Filling is most easily done with a bottle filling stick attached to the tap. If you don’t have a tap on the fermenting bucket, an autosiphon is a good alternative. It should come with a length of flexible plastic hose that you can fix the bottle stick to.

Put down old newspaper or similar where the bottling will happen, as there’s bound to be some drips and stickiness. With both methods, you want to avoid drawing off any of the murky sediment at the bottom – there will be enough yeast in the beer already, so all that sediment will do is impair the flavour.

How to cap the bottles

Once filled halfway up the neck, the bottle should be capped. A hand capper is notably cheaper than a fixed capper. Standard crown caps in the UK are 26mm, although Belgian style bottles use larger ones. Caps themselves are single use, but very cheap, we’d recommend practicing capping a few times, as there is a certain knack to it.

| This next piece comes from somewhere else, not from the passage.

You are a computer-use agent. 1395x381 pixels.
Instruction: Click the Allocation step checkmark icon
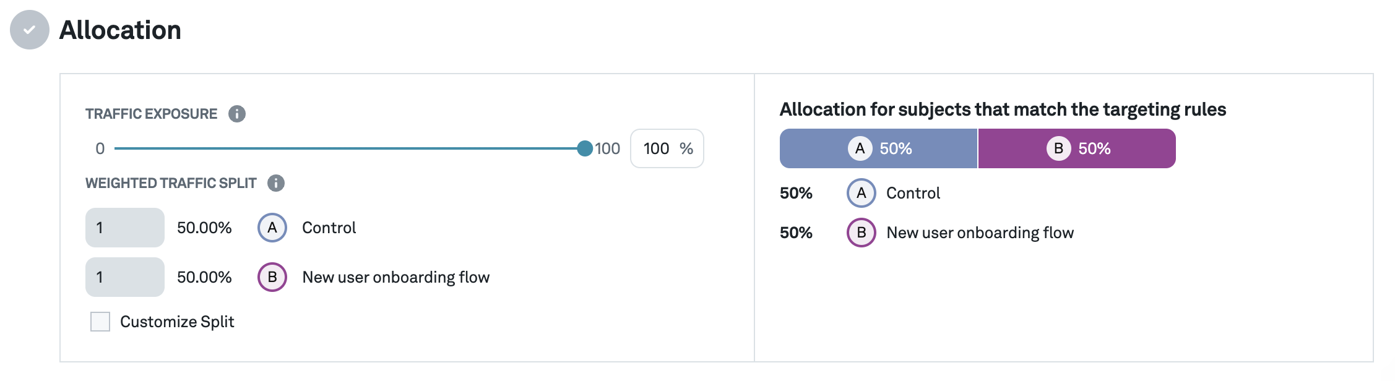tap(29, 30)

Work through the filling and capping as best suits you, but we find resting the caps over the bottle tops as we go, and then capping them on properly once all the filling is done works best. If you can get a second person to help, then you can get a neat production line going which saves time and effort.

If you happen to be able to get your hands on flip-top style beer bottles, they are a great labour saver. Remember that you have to pay close attention to the rubber seal on the top when sanitising the bottle.

Once filled, capped and wiped down, the bottles need a couple of days in a mild place (17-25C), like for the fermentation, and then if you have it, somewhere cool for at least a fortnight. For any but the lightest beers, they improve over the next few months, remain tasty for at least six, and are best drunk within twelve.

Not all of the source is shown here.